Na ausência de governo mundial, há segmentos bem mais globais do que os outros: trata-se de uma globalização hierarquizada. Navegam com confiança neste espaço as cerca de 500 a 600 grandes empresas transnacionais que comandam 25% das atividades econômicas mundiais, e controlam cerca de 80 a 90% das inovações tecnológicas. Estas empresas pertencem aos Estados Unidos, Japão, Alemanha, Grã-Bretanha e poucos mais, e constituem um poderoso instrumento de elitização da economia mundial. No dizer franco de um economista, neste sistema, "quem não faz parte do rolo compressor, faz parte da estrada". A verdade é que ampla maioria das populações do mundo hoje faz parte "da estrada".

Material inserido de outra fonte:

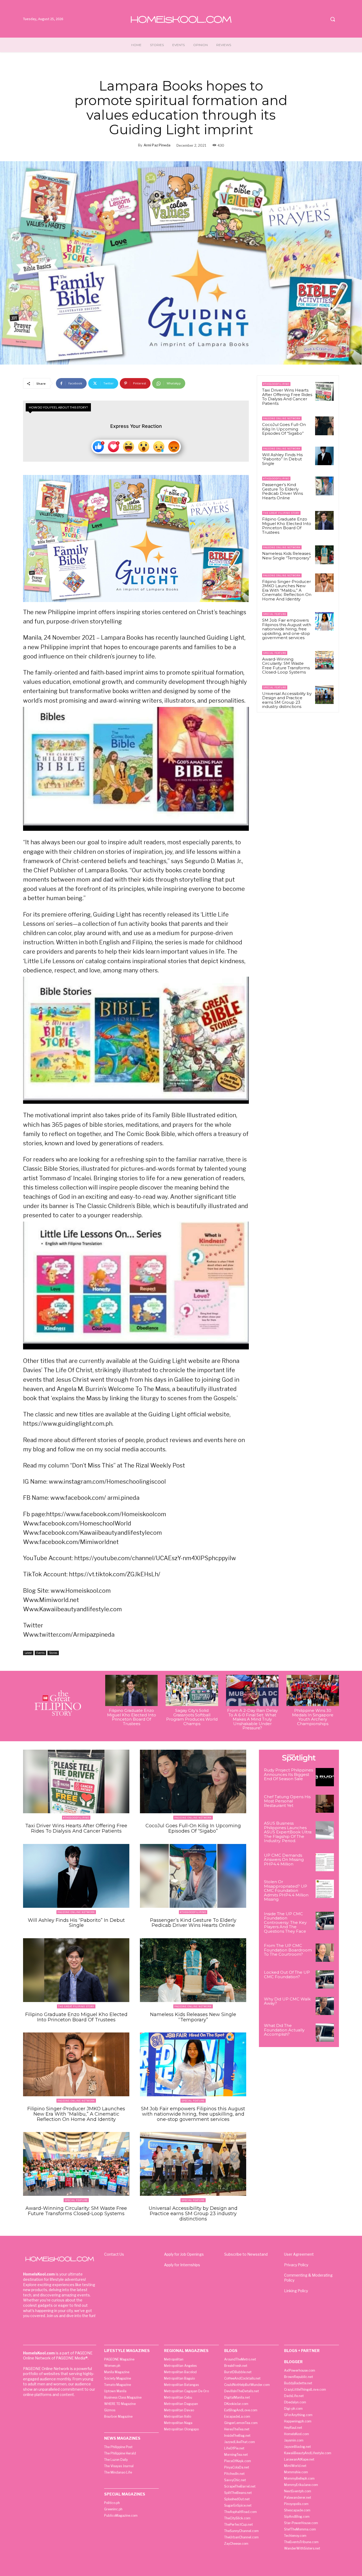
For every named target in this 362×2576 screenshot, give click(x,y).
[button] (332, 19)
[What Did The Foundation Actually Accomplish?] (325, 2032)
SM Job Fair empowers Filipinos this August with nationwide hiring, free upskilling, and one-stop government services (286, 629)
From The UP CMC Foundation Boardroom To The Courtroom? (288, 1950)
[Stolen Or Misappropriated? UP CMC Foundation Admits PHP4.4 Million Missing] (325, 1889)
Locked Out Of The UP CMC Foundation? (287, 1974)
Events (40, 1653)
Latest (28, 1653)
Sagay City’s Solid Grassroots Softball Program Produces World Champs (192, 1717)
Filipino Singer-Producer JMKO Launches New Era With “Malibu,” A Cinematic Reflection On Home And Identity (286, 590)
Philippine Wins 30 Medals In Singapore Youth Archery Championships (312, 1717)
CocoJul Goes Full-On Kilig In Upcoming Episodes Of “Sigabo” (284, 429)
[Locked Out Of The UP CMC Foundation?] (325, 1979)
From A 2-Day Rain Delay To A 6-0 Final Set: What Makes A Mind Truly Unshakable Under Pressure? (252, 1719)
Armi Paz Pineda (157, 145)
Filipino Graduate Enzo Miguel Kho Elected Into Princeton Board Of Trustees (286, 526)
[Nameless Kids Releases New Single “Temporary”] (324, 554)
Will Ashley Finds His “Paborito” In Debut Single (282, 459)
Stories (53, 1653)
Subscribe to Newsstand (246, 2254)
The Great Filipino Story (281, 513)
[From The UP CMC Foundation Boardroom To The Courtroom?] (325, 1953)
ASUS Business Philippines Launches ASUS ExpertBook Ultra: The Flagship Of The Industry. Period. (288, 1832)
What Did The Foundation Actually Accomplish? (284, 2030)
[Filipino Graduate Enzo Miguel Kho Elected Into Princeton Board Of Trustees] (324, 520)
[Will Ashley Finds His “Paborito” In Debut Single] (324, 456)
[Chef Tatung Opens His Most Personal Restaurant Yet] (325, 1804)
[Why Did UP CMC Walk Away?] (325, 2006)
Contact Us (114, 2254)
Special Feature (274, 614)
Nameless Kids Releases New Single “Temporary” (286, 555)
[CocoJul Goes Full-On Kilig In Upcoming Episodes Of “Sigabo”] (324, 425)
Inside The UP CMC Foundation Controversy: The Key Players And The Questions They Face (285, 1922)
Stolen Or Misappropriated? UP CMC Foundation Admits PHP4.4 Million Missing (286, 1890)
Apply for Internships (182, 2265)
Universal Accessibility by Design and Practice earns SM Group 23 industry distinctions (287, 700)
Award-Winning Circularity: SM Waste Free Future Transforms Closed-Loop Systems (286, 666)
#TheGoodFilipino (276, 384)
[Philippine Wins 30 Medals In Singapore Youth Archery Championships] (312, 1690)
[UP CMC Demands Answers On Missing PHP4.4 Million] (325, 1862)
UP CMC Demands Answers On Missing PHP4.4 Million (284, 1859)
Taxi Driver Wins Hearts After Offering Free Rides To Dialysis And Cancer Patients (287, 397)
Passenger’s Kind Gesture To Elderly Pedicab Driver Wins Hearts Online (282, 491)
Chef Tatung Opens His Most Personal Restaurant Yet (287, 1801)
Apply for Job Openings (184, 2254)
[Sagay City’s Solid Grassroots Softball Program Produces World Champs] (192, 1690)
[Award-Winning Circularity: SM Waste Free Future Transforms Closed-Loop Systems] (324, 660)
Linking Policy (296, 2290)
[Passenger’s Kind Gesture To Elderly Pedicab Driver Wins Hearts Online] (324, 486)
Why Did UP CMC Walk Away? (287, 2001)
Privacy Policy (296, 2265)
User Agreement (299, 2254)
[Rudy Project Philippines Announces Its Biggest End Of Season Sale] (325, 1777)
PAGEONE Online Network (282, 418)
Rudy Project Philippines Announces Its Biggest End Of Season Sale (288, 1774)
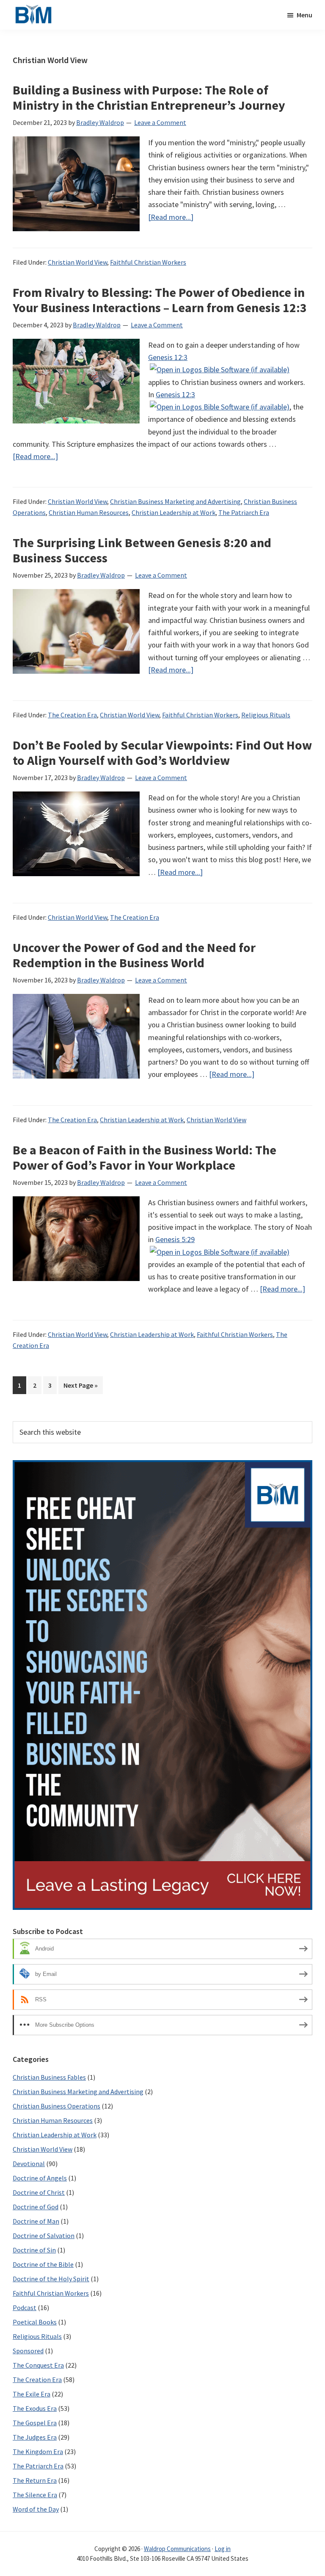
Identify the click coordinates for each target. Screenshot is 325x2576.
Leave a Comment (160, 122)
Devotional (29, 2163)
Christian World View (77, 262)
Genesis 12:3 (167, 357)
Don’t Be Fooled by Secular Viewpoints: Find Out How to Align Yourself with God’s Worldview (162, 752)
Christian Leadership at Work (173, 512)
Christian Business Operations (56, 2106)
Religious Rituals (265, 715)
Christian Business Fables (49, 2077)
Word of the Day (36, 2509)
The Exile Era (31, 2394)
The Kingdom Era (38, 2451)
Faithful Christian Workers (148, 262)
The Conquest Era (38, 2365)
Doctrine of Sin (34, 2250)
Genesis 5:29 (175, 1239)
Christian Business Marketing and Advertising (175, 501)
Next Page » (80, 1387)
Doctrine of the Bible (43, 2264)
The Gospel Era (35, 2422)
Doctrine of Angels (40, 2178)
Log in (223, 2549)
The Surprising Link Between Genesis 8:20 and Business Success (142, 550)
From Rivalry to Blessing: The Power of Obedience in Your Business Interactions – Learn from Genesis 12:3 (160, 299)
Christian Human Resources (89, 512)
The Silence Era (35, 2494)
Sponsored (28, 2350)
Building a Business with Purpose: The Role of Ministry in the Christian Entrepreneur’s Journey (149, 97)
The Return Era (35, 2480)
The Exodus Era (35, 2408)
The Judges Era (35, 2437)
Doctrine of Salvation (43, 2235)
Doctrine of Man (36, 2221)
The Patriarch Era (243, 512)
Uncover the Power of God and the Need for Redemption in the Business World (134, 955)
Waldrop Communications (177, 2549)
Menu (304, 15)
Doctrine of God (35, 2206)
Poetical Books (35, 2322)
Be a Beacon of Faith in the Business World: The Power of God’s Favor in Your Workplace (144, 1157)
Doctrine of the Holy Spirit (51, 2278)
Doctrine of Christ (39, 2192)
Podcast (24, 2307)
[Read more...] (170, 217)
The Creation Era (72, 715)
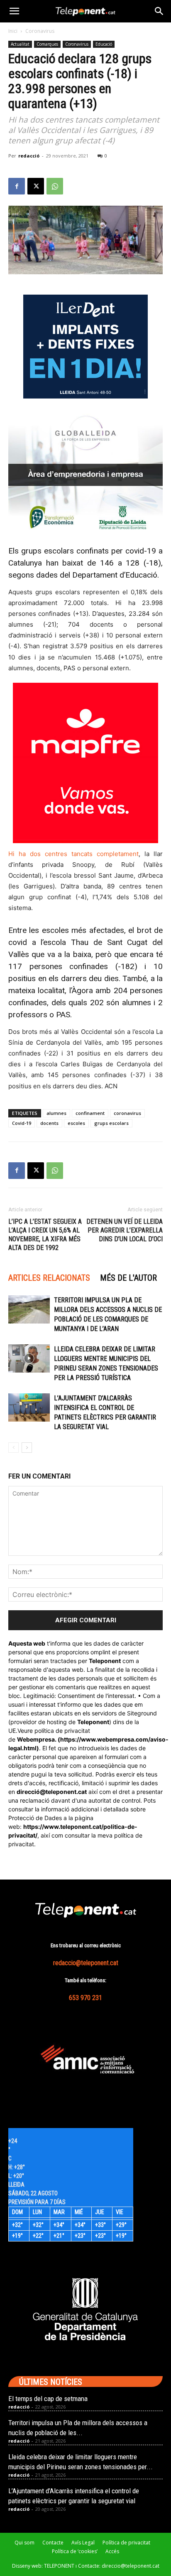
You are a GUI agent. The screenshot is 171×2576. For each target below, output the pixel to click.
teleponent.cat (66, 1791)
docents (49, 1123)
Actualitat (20, 44)
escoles (76, 1123)
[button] (14, 11)
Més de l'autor (128, 1278)
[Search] (159, 11)
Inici (12, 30)
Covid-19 (21, 1123)
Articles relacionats (49, 1278)
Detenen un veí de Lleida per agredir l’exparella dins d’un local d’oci (124, 1230)
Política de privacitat (126, 2542)
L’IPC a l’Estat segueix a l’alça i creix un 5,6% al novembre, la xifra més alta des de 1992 (45, 1235)
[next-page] (27, 1447)
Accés (112, 2551)
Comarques (47, 44)
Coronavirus (39, 30)
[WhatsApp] (54, 186)
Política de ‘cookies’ (75, 2551)
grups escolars (111, 1123)
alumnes (56, 1113)
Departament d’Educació (114, 575)
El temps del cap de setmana (48, 2398)
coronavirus (127, 1113)
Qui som (24, 2542)
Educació (103, 44)
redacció (28, 156)
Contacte (53, 2542)
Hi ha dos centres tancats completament (73, 854)
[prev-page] (13, 1447)
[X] (35, 186)
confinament (90, 1113)
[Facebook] (16, 186)
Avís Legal (83, 2542)
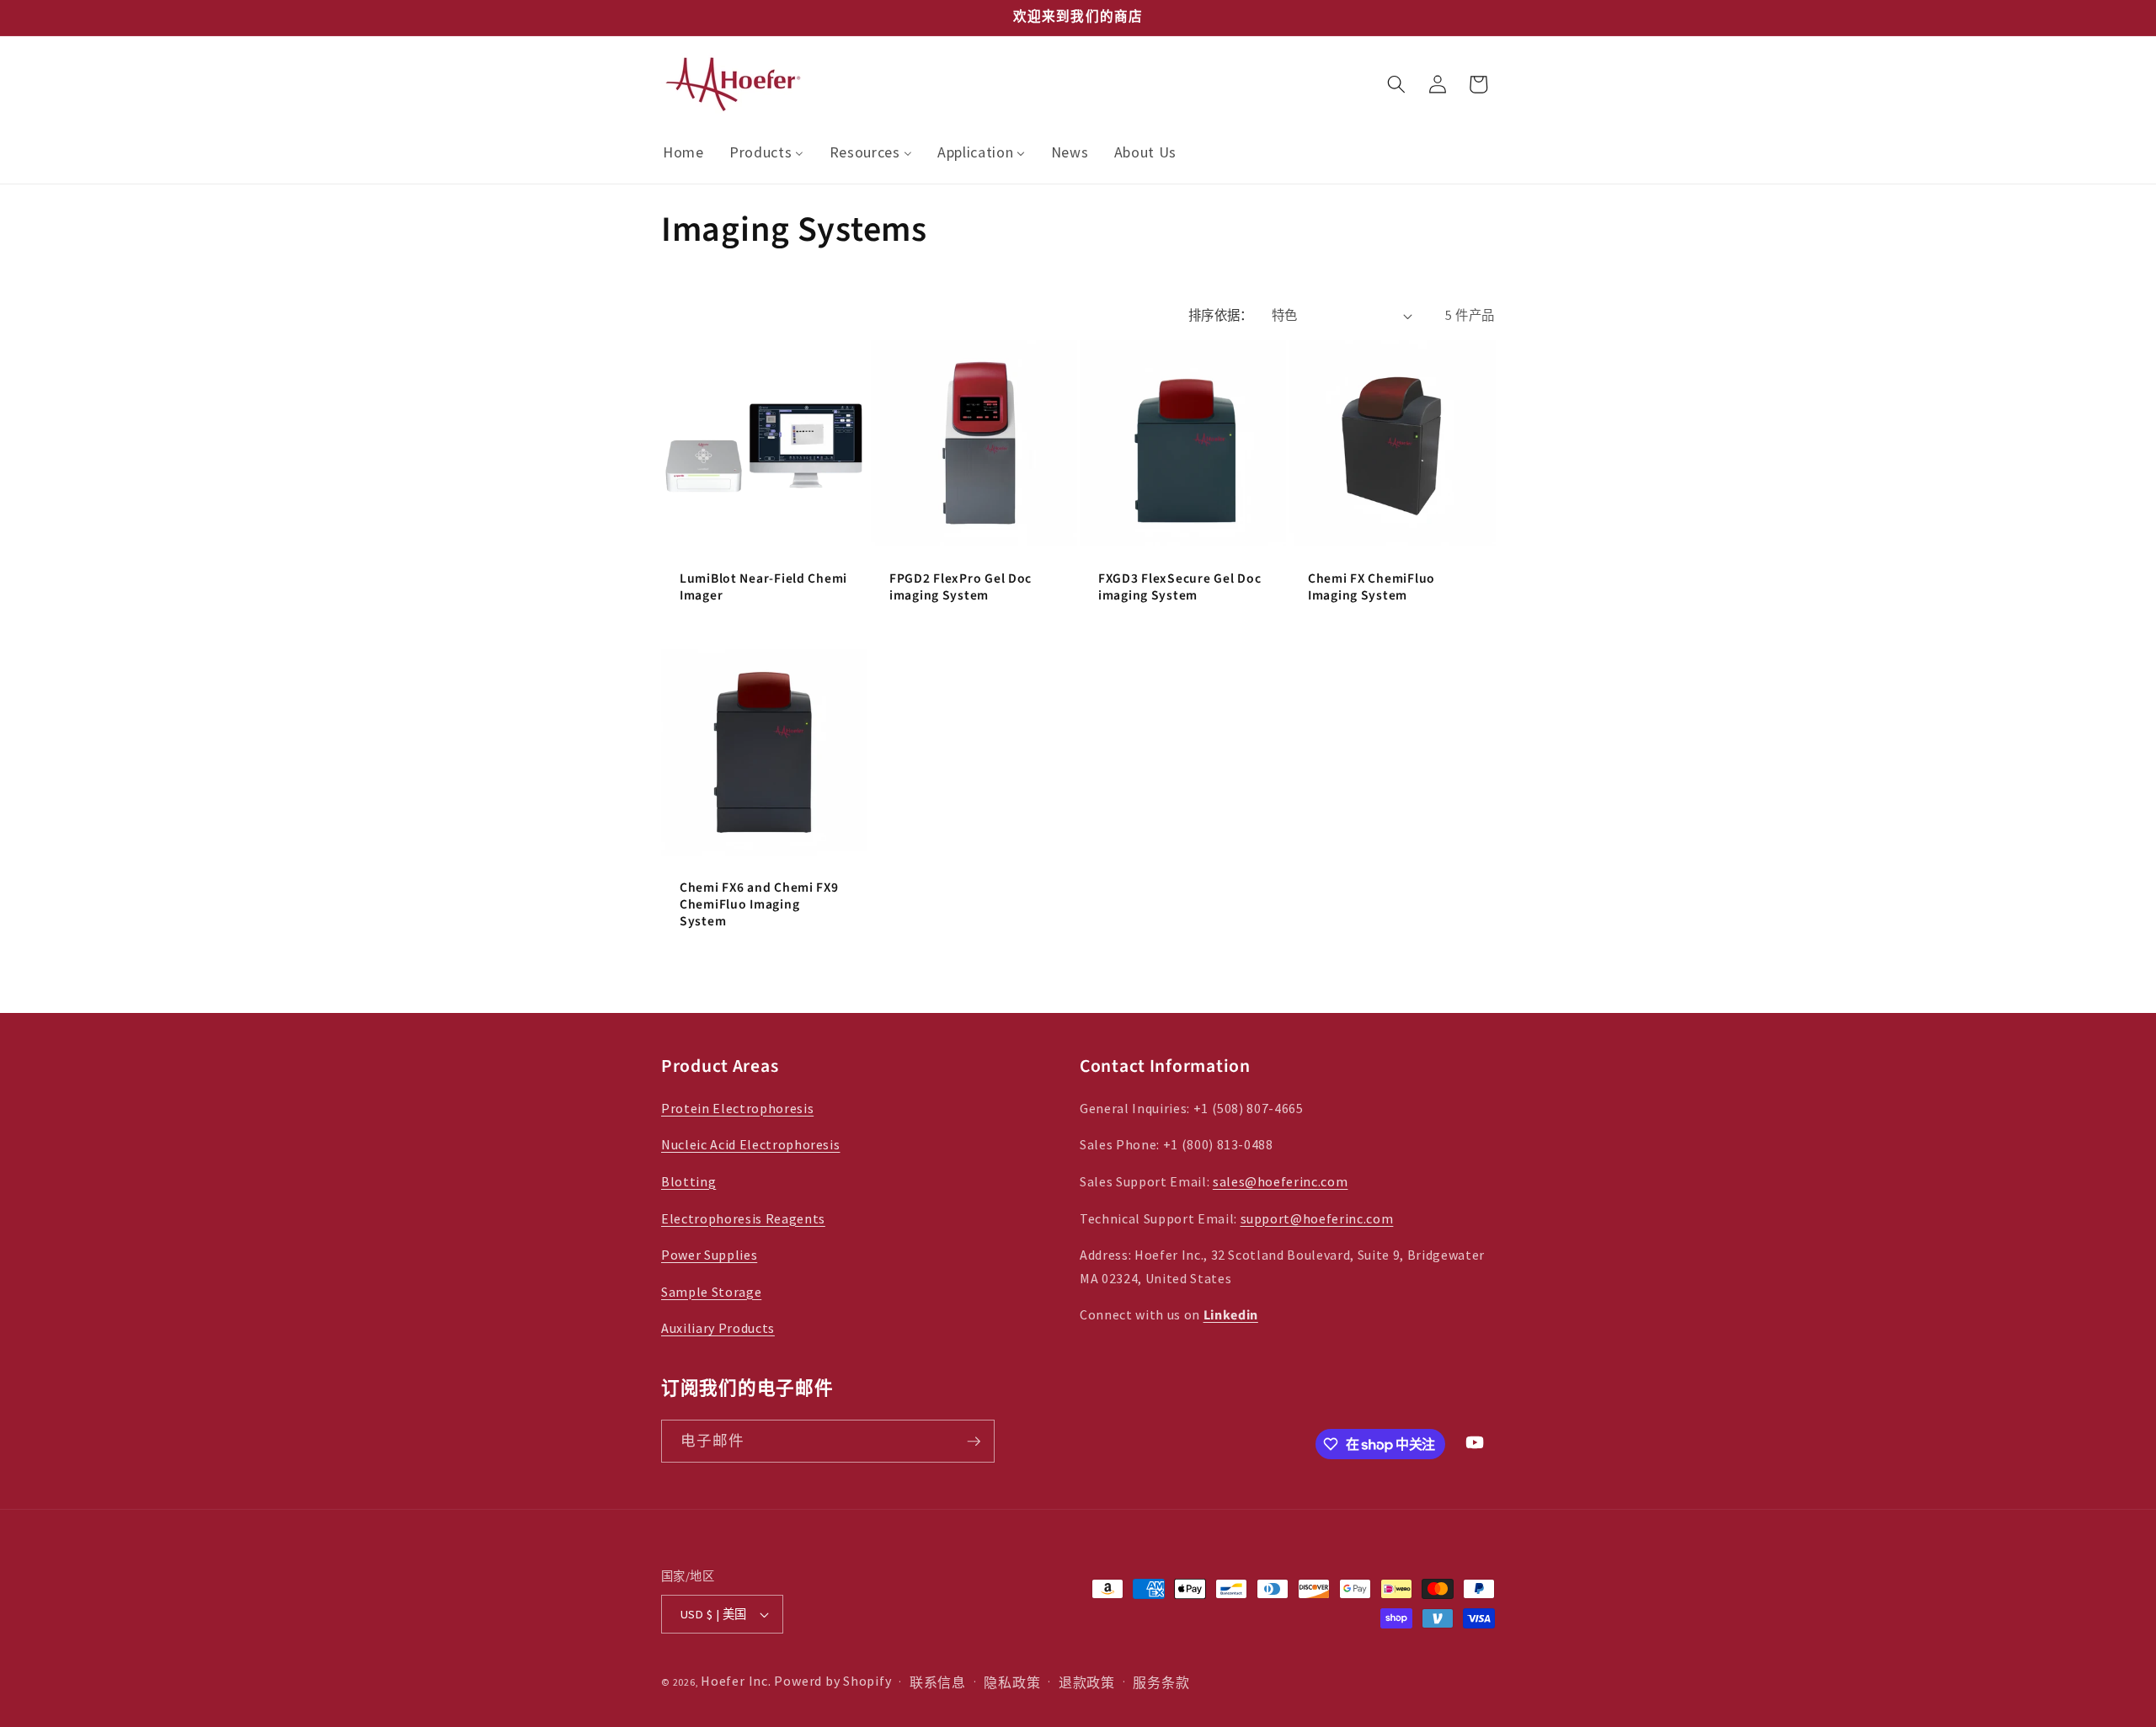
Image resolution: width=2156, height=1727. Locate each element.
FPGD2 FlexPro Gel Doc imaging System (960, 588)
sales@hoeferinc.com (1280, 1181)
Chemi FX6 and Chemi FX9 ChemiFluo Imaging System (759, 906)
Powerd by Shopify (832, 1680)
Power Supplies (709, 1254)
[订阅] (973, 1441)
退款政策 (1087, 1682)
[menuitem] (683, 152)
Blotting (688, 1181)
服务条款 (1161, 1682)
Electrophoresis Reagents (743, 1218)
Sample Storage (711, 1291)
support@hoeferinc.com (1317, 1218)
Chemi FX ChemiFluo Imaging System (1371, 588)
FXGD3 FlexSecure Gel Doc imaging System (1179, 588)
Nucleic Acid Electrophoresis (750, 1144)
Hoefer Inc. (736, 1680)
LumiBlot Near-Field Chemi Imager (763, 588)
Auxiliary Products (718, 1327)
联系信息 (938, 1682)
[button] (1396, 84)
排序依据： (1220, 315)
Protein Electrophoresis (737, 1108)
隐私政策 (1012, 1682)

Mas sobretudo, a globalização não é geral. Se olharmos o nosso cotidiano, desde a casa onde moramos, a escola dos nossos filhos, o médico para a família, o local de trabalho, até os horti-fruti-granjeiros da nossa alimentação cotidiana, trata-se de atividades de espaço local, e não global. É preciso, neste sentido, distinguir entre os produtos globais que indiscutivelmente hoje existem, como o automóvel, o computador e vários outros, e os outros níveis de atividade econômica e social. Isto nos evitará batalhas inúteis -- não há nenhuma razão para que um país tenha de se dotar de uma indústria automobilística para ser moderno -- ao mesmo tempo que nos permitirá enfrentar melhor as batalhas possíveis.Daí a necessidade de substituirmos a visão de que "tudo se globalizou", por uma melhor compreensão de como os diversos espaços do nosso desenvolvimento se articulam, cada nível apresentando os seus problemas e as suas oportunidades, e a totalidade representando um sistema mais complexo.